■ **Written problem 1**
In the interview with Frank Buckley about his banknote house, reproduce the passage that begins at the words "Well it was" and stops after the words "really upset me.".
■ **Written problem 2**
Write the next part of the interview with Frank Buckley about his house of shredded banknotes, picking up after its final sentence.

Summary: From irishtimes.com, Frank Buckley turned to artwork to spark conversations about the euro crisis. Mr Buckley first created mixed-media art using decommissioned banknotes and then made an entire house in which to showcase his work. The house contains a living room, bedroom and bathroom all constructed from bricks of shredded banknotes.
FRANK: Dec. 1, 2011 is when I started it. I suppose we’re one month into it now and 12 hours a day every day and no Christmas. I went in and basically I signed a lot of papers and they give me a lot of them. You need licenses to transfer it over to you, because it’s money, it’s cash. So they supported me and they said yeah.
So I went over to the mint and I collected two trailers full of shredded notes, 1.4 billion Euro. Well now the way to calculate it would be these bricks here. They’re six inches by two inches. So these bricks here are 48, 50 thousand, equivalent of notes used in them. So you calculate it as 800 bricks on the front, there’s the shredded would be 200 inside. So calculating that and how many bricks I have.
Well it was true, a friend of mine actually … God rest his soul … he committed suicide based on the bubble bursting, you know. With his business and things like that, he just took it really bad and he decided to end it. That really upset me.
I had my own difficulties with revenue. I mean, it’s buttons though, compared to people we know that have billions and that, but they went and got really heavy with me. They came after me, and they were looking for my car, and my furniture, and they really terrorized the family you know. I just thought wow, for six thousand euro, it was unbelievable.

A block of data

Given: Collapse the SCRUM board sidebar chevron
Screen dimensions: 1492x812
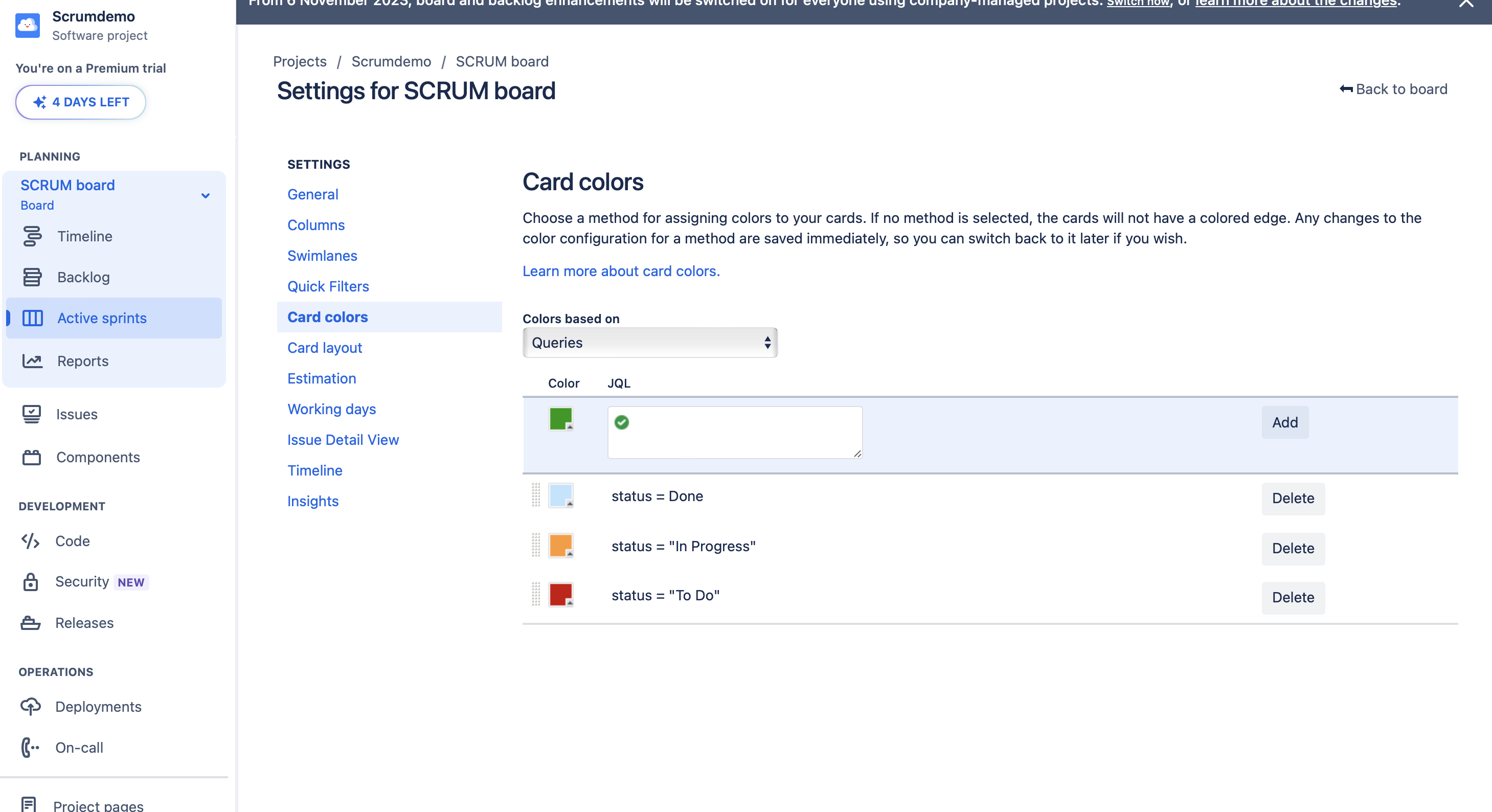Looking at the screenshot, I should coord(205,196).
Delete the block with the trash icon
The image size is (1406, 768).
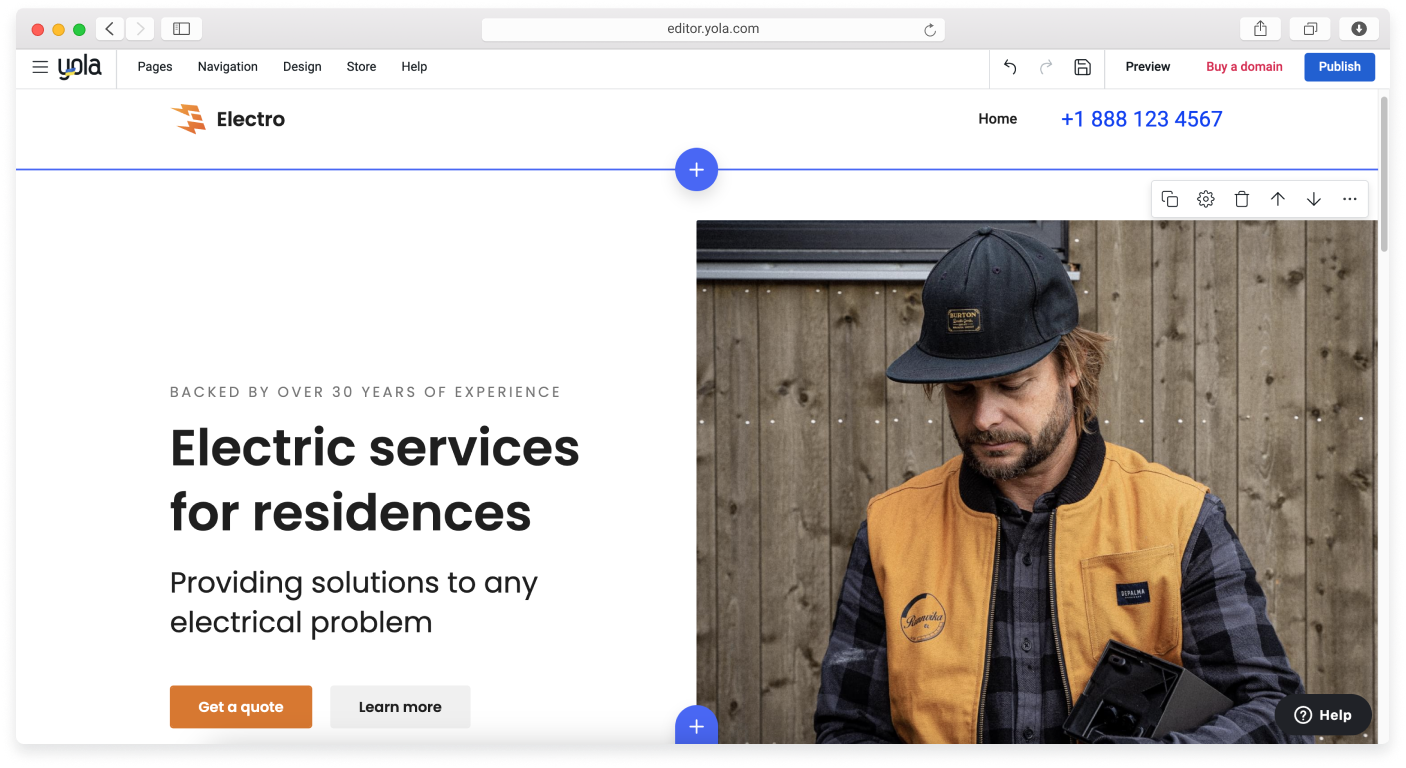pyautogui.click(x=1242, y=199)
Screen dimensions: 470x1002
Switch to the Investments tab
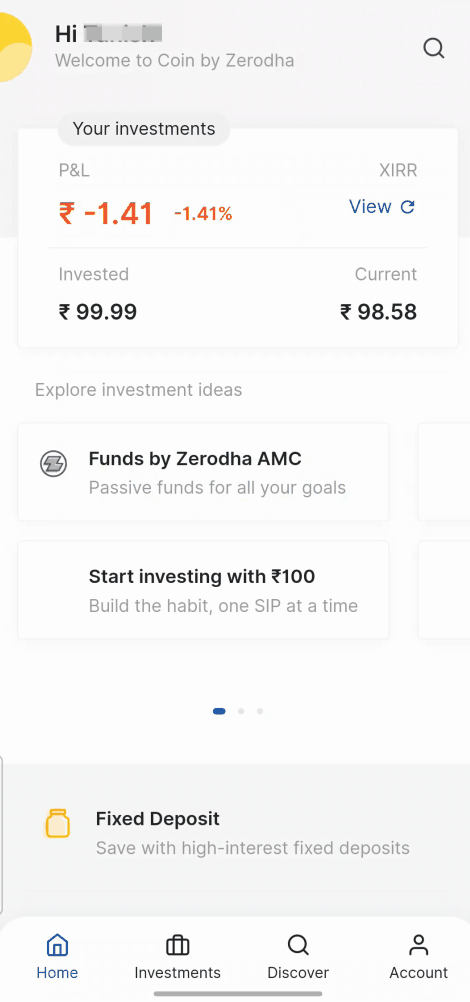pos(177,956)
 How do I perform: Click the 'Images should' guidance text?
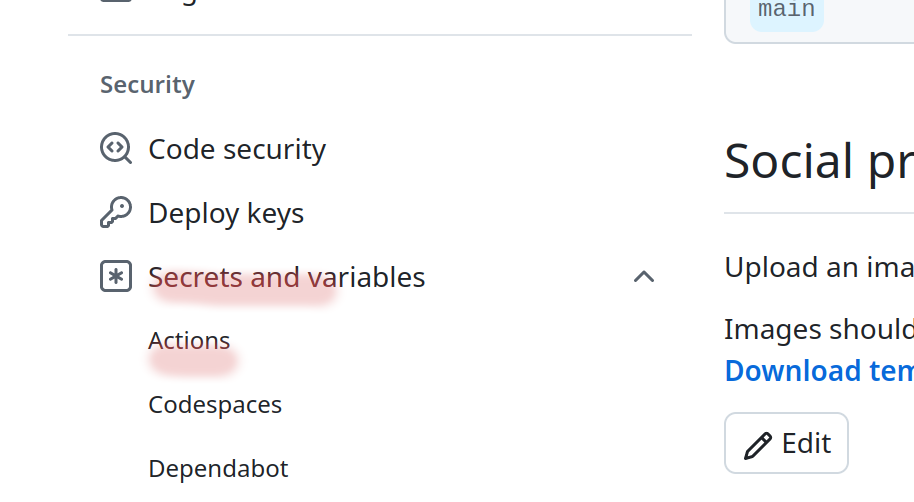818,330
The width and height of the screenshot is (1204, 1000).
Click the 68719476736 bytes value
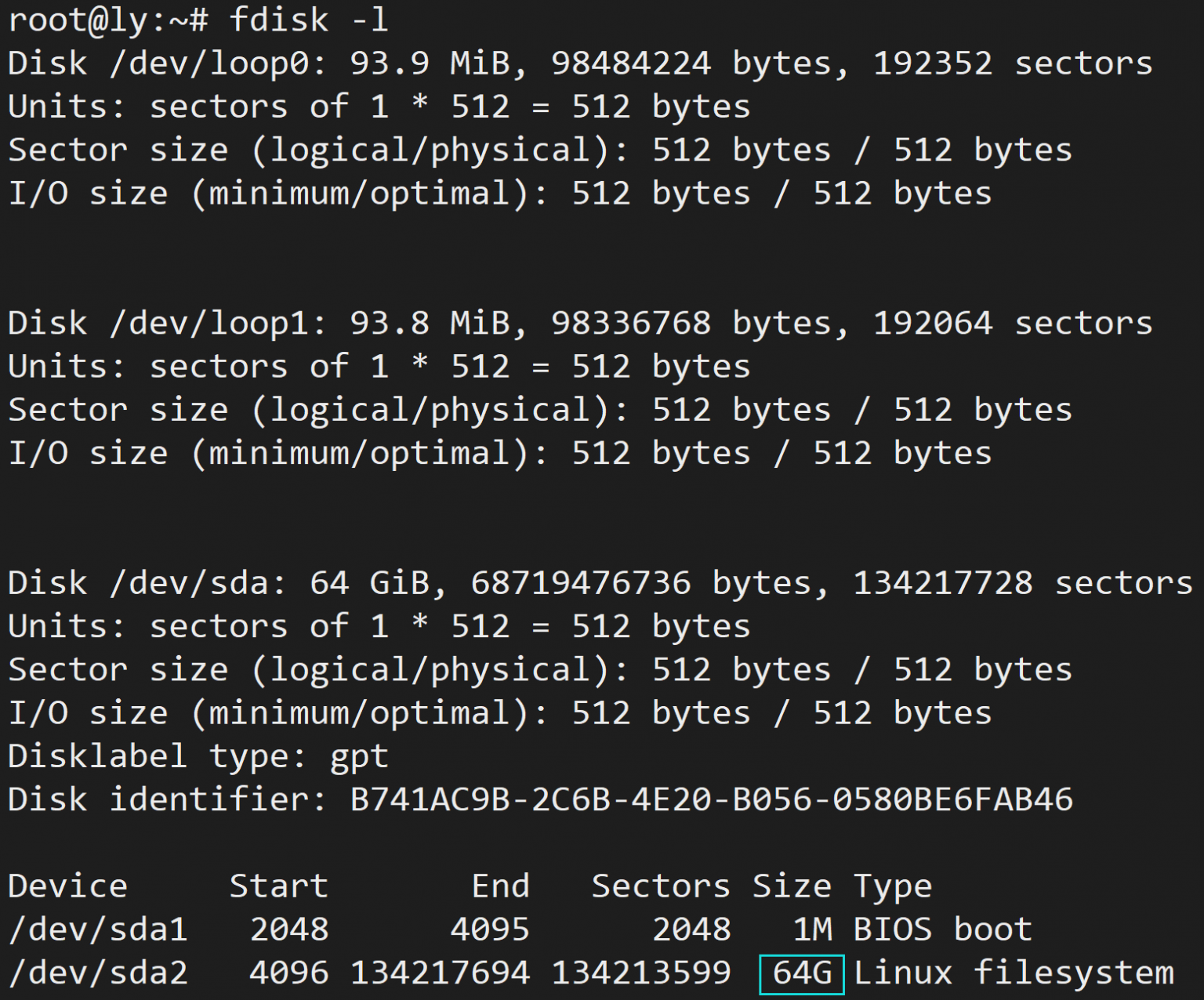coord(581,584)
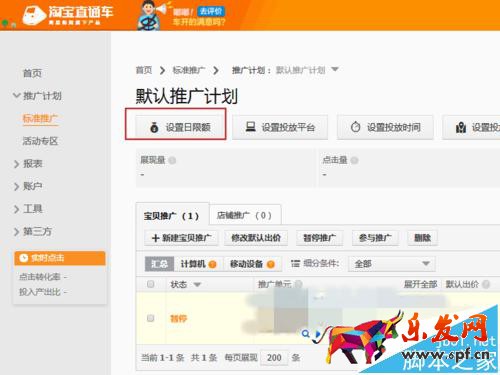Click the orange 实时点击 clock button
Screen dimensions: 500x375
pos(60,258)
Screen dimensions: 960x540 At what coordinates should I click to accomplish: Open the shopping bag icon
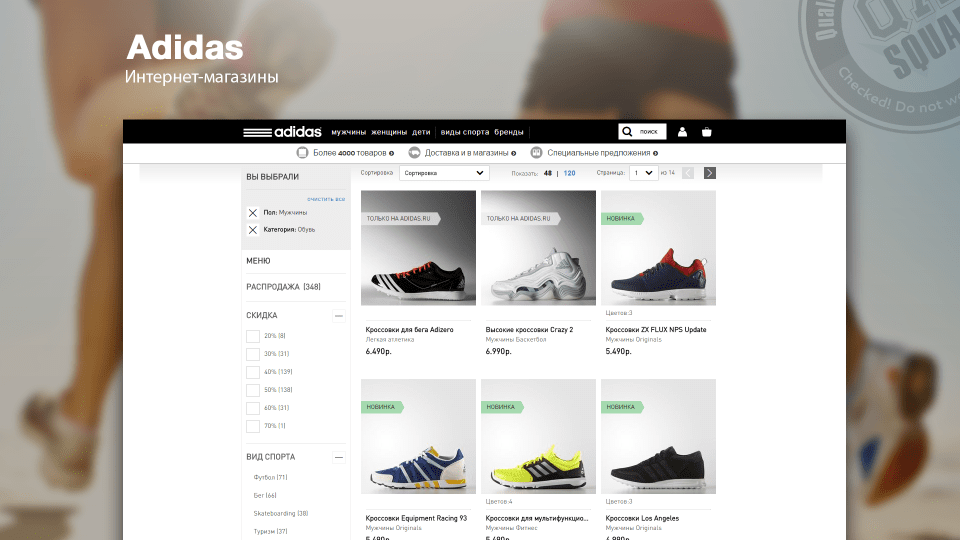tap(707, 131)
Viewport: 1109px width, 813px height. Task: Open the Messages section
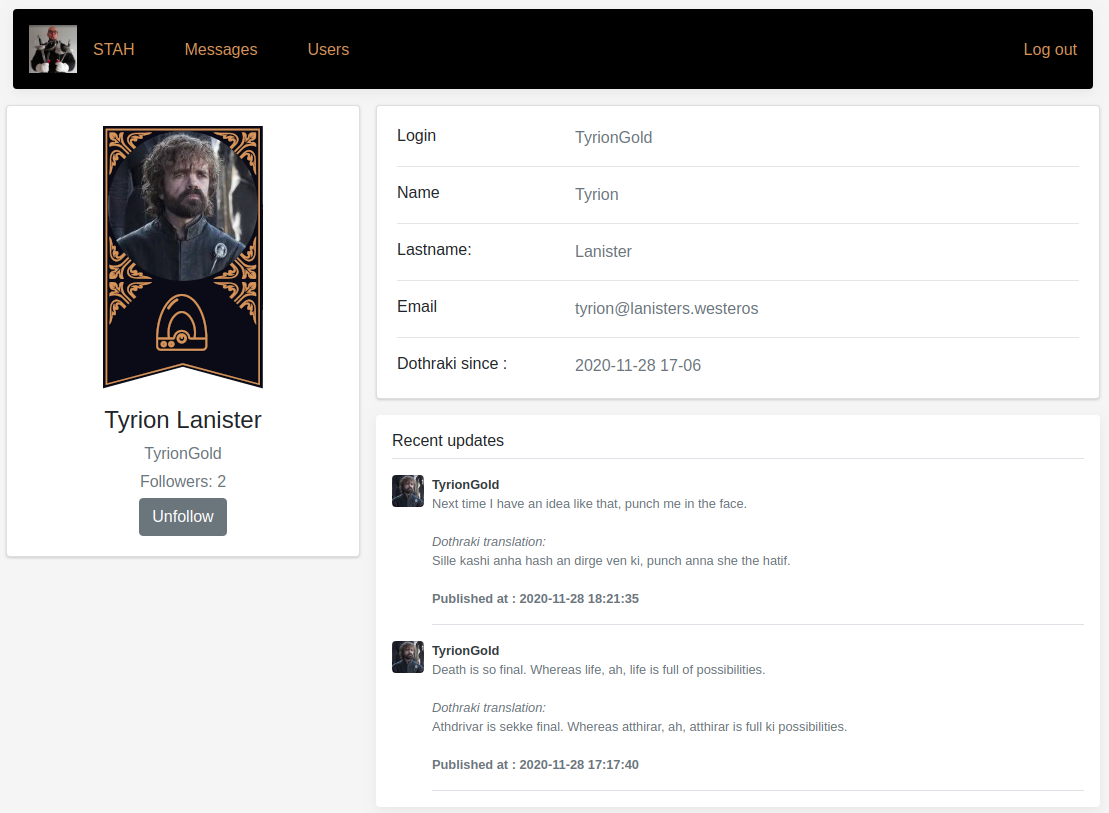coord(220,49)
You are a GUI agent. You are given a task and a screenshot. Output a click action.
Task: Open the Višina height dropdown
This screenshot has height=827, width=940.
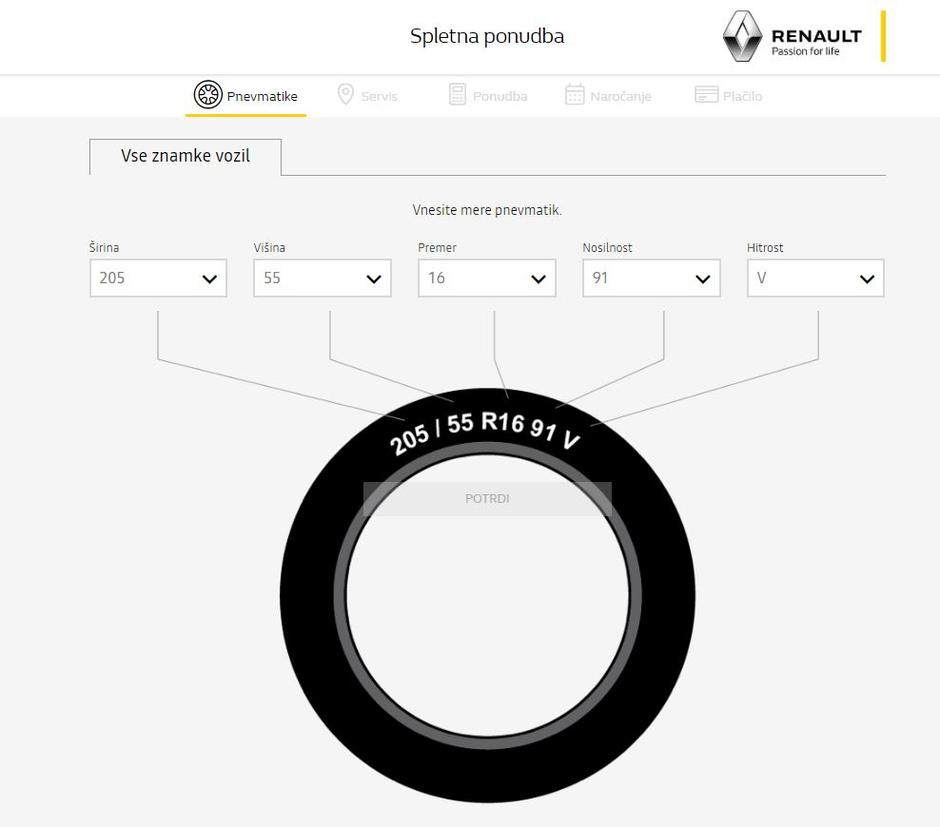pyautogui.click(x=323, y=278)
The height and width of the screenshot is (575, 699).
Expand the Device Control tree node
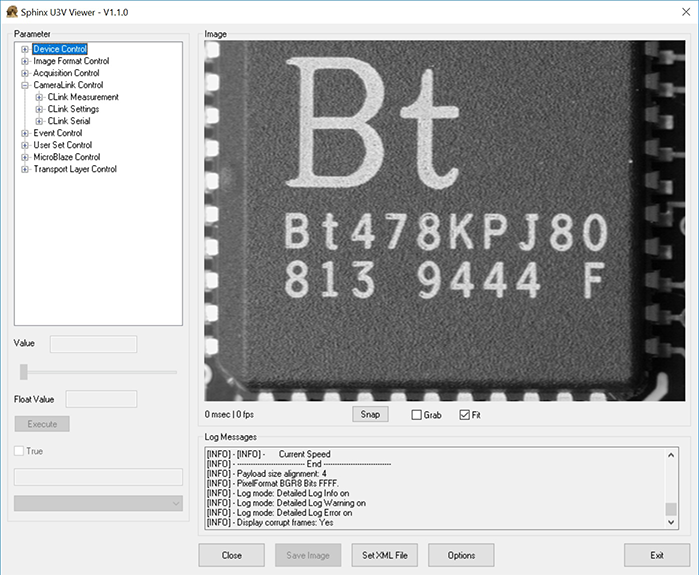24,49
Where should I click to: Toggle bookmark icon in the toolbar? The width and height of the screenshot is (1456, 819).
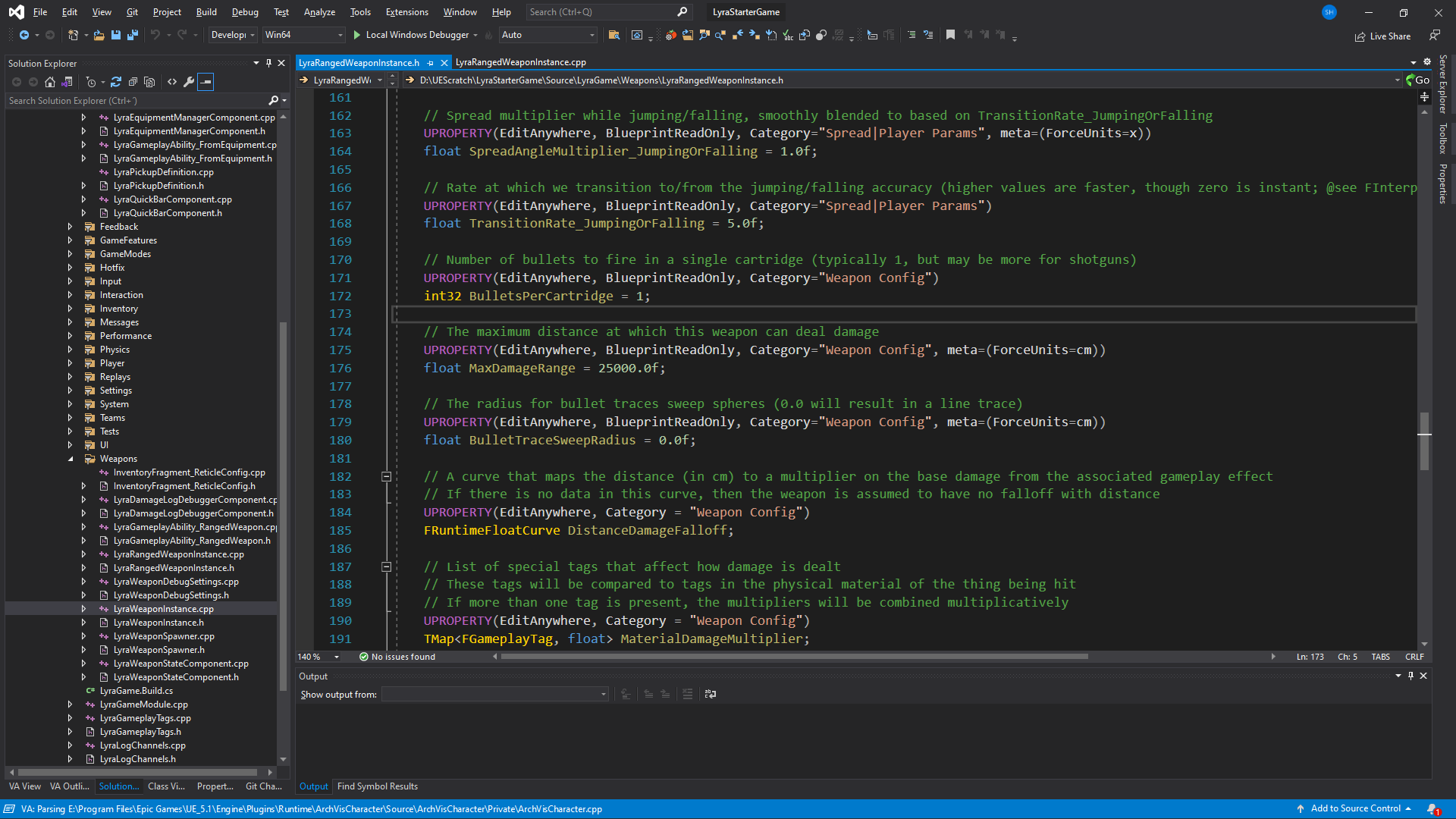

■ **Reply 1**
Well it was true, a friend of mine actually … God rest his soul … he committed suicide based on the bubble bursting, you know. With his business and things like that, he just took it really bad and he decided to end it. That really upset me.

■ **Reply 2**
So I’m sitting in my studio, I’m sitting and have my feet on a box with four million euro of shredded notes, and I just thought, God, this is just paper! There’s people committing suicide, there’s people … you know, just the craziness of it. The whole thing, and I felt … there was no debate, there was nothing going on, and he didn’t have a say. You know, ordinary people just don’t have a say and people like that are getting very frustrated. So I just felt there needs to be a debate on this. There needs to be kids, and schools need to come down and see and get talking about it. Get people in to give talks and things like that. To really kind of get the debate going.
What else does it mean? What does currency mean? What is it? You know currency can’t be the hold on everything. It can’t be. It’s taking people’s lives, it’s ruining people. People are very nervous, they won’t even talk about it today.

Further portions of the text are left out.